» **Input material**
++++++++++

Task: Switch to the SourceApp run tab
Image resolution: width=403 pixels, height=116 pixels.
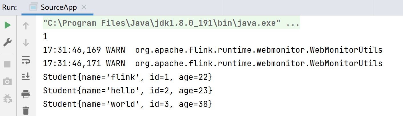Action: [x=59, y=7]
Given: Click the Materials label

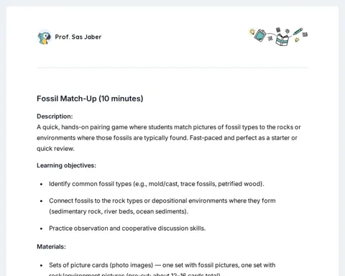Looking at the screenshot, I should tap(51, 247).
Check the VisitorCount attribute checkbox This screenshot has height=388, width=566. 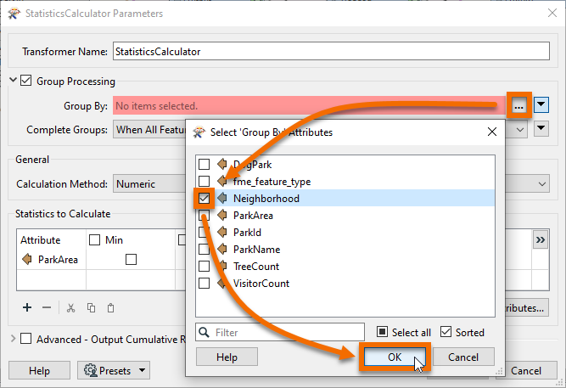coord(204,284)
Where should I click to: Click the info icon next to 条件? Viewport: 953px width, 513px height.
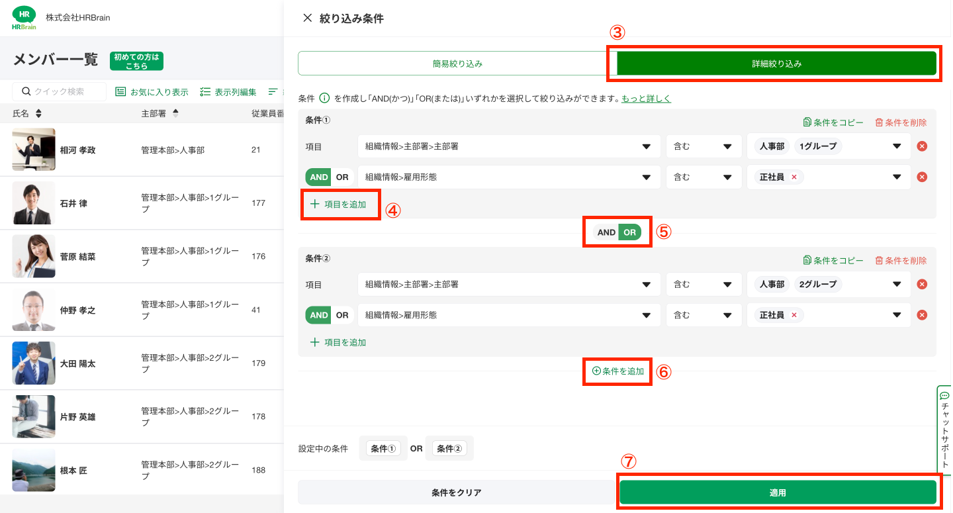[324, 99]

++++++++++

» **Requirement**
Write out again, word for word, only the lines from the one with "Where should I" through the last line of the material, and omit each picture.

» **Solution to the exercise**
Where should I click to: Click the info icon next to 条件? Viewport: 953px width, 513px height.
[324, 99]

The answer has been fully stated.